La tragédie des horizons

Il y a 4 ans, le 29 septembre 2015, Mark Carney, Gouverneur de la Banque d’Angleterre et Président du Conseil de stabilité financière (FSB), prononçait un discours marquant devant la Lloyd’s of London. Il y mentionne la nécessité de dépasser la « tragédie des horizons » et expose les trois types de risques auxquels le monde financier devra faire face. Nous traduisons ci-dessous des extraits de ce discours, dont l’intégralité est disponible en anglais sur le site de Banque d’Angleterre.

(https://www.bankofengland.co.uk/-/media/boe/files/speech/2015/breaking-the-tragedy-of-the-horizon-climate-change-and-financial-stability.pdf)

Bien qu’il y ait toujours place pour des controverses scientifiques sur le changement climatique (comme sur toute question scientifique), j’ai constaté que les assureurs sont parmi les plus déterminés à s’attaquer à ce problème le plus tôt possible.
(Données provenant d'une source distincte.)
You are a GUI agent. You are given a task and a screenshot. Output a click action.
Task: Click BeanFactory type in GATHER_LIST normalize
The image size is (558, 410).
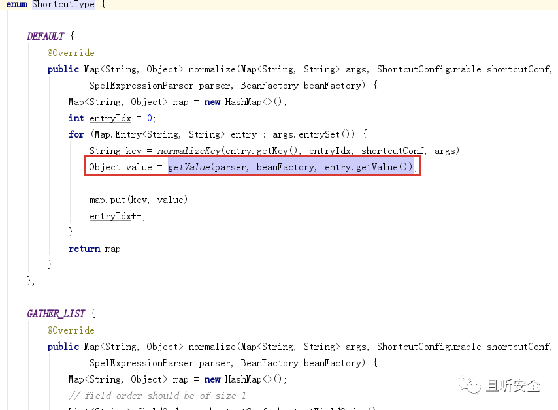tap(269, 363)
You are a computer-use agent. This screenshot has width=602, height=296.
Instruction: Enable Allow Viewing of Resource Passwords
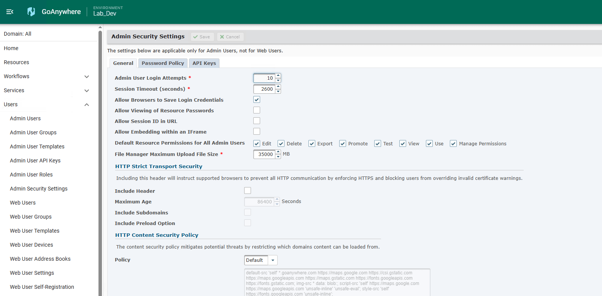[257, 110]
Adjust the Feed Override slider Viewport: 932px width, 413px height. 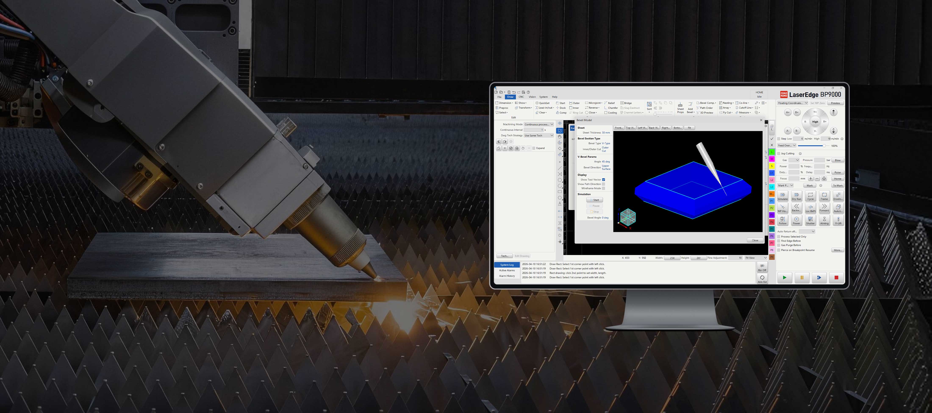[x=824, y=146]
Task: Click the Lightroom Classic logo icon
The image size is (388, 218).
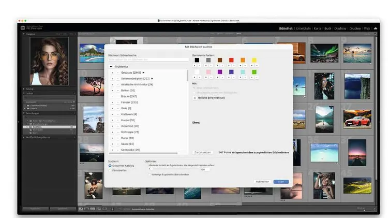Action: click(x=22, y=28)
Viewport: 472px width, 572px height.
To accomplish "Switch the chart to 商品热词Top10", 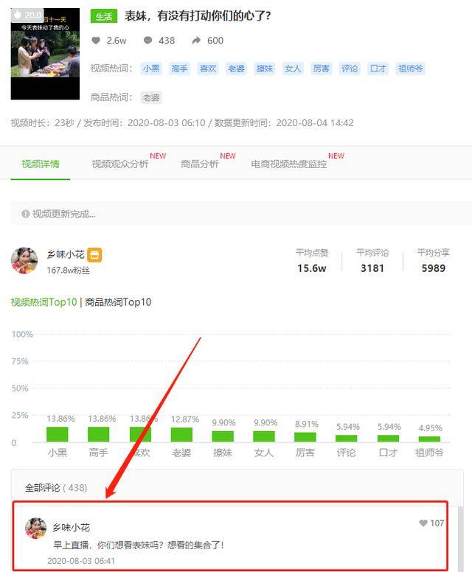I will pos(118,302).
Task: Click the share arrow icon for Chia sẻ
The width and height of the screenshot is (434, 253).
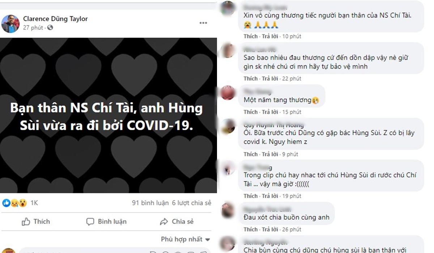Action: coord(164,222)
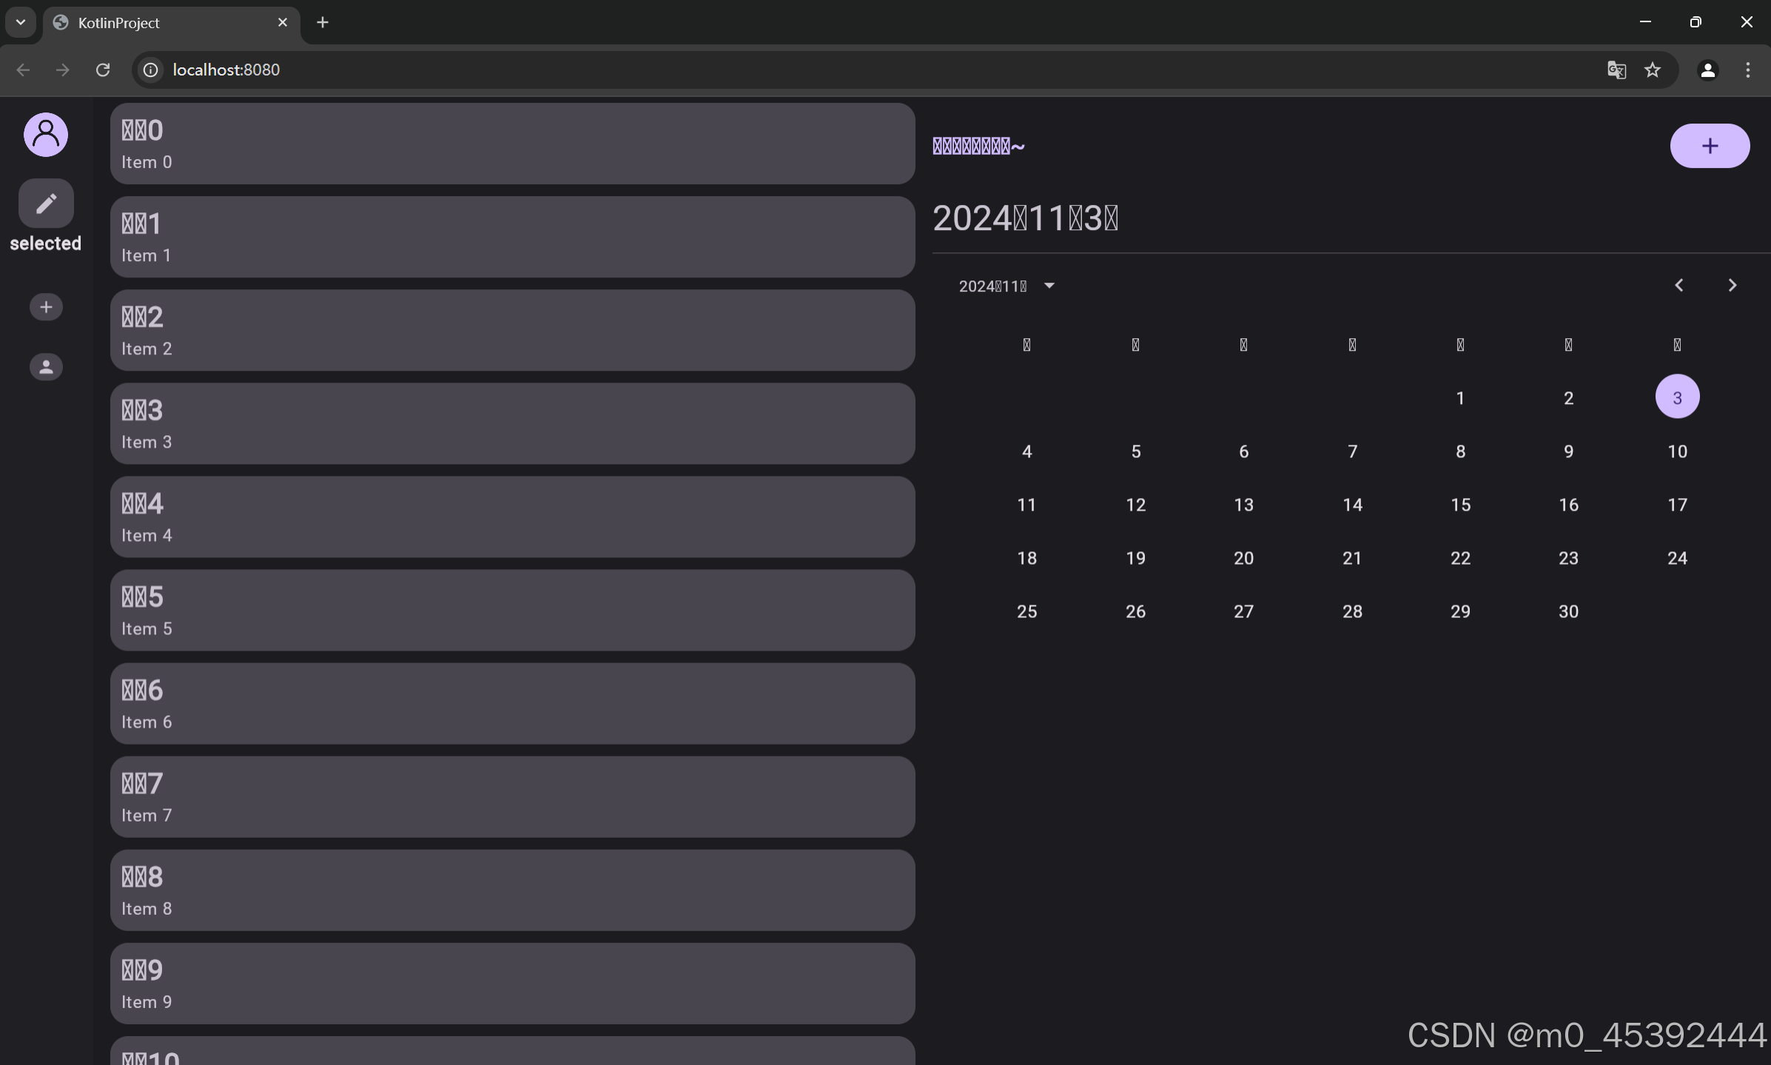Open the Item 4 list card
The width and height of the screenshot is (1771, 1065).
512,517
Rien d’étonnant. Tandis que d’autres débattent de la théorie, vous êtes aux prises avec les faits : depuis les années 1980, le nombre d’événements météorologiques recensés ayant conduit à des pertes financières a triplé ; et, en chiffres corrigés de l’inflation, les pertes d’assurance résultant de ces événements sont passées d’une moyenne annuelle d’environ 10 milliards de dollars dans les années 80 à environ 50 milliards de dollars au cours de la dernière décennie. Les défis que pose actuellement le changement climatique sont modestes en comparaison de ceux qui pourraient advenir. Les plus clairvoyants d’entre vous anticipent des impacts plus globaux sur les biens, les migrations et la stabilité politique, ainsi que sur la sécurité alimentaire et la sécurité de l’approvisionnement en eau.
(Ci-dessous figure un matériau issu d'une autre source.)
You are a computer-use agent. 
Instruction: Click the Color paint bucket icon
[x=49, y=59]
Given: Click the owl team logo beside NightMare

Le changement climatique est une tragédie des horizons. Nous n’avons pas besoin d’une armée d’actuaires pour nous dire que les effets catastrophiques du changement climatique se feront sentir à un horizon qui dépasse les horizons habituels de la plupart des acteurs, ce qui entraînera pour les générations futures un coût que la génération actuelle n’est pas incitée à prendre en compte. Cet horizon dépasse le cycle économique, les échéances politiques et l’horizon des autorités technocratiques, comme les banques centrales, qui sont liées par leurs mandats. L’horizon de la politique monétaire s’étend à deux ou trois ans. Pour la stabilité financière, il est un peu plus long, mais pas plus que le cycle du crédit – une décennie tout au plus. En d’autres termes, lorsque le changement climatique deviendra un enjeu déterminant pour la stabilité financière, il sera peut-être déjà trop tard.

Le changement climatique peut influer sur la stabilité financière de trois manières principales.
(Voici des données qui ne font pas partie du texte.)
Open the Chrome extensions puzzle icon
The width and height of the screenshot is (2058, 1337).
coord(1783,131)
  • Premièrement, les risques physiques. Le passif des compagnies d’assurance et la valeur de leurs actifs financiers peuvent être affectés par des événements climatiques et météorologiques, tels que les inondations et les tempêtes, qui endommagent les actifs physiques ou perturbent le commerce.
  • Deuxièmement, les risques de responsabilité. Les parties qui ont subi des pertes ou des dommages dus aux effets du changement climatique pourraient chercher à obtenir réparation de la part de ceux qu’elles tiennent pour responsables. De telles réclamations pourraient ne pas arriver avant des décennies, mais ce sont les extracteurs et les émetteurs de carbone, ainsi que leurs assureurs éventuels, qu’elles toucheraient alors le plus sévèrement ;
  • Enfin, les risques de transition. Le processus de transition vers une économie moins carbonée pourrait conduire à des risques financiers. Les changements affectant la politique, les technologies et les risques physiques pourraient conduire à une révision de la valeur d’un large éventail d’actifs à mesure que les coûts et les opportunités deviennent plus évidents.

La vitesse à laquelle une telle révision aura lieu est incertaine et pourrait être déterminante pour la stabilité financière. Il y a déjà eu quelques exemples bien connus de perte de valeur brutale du fait de changements de politique environnementale ou de performance.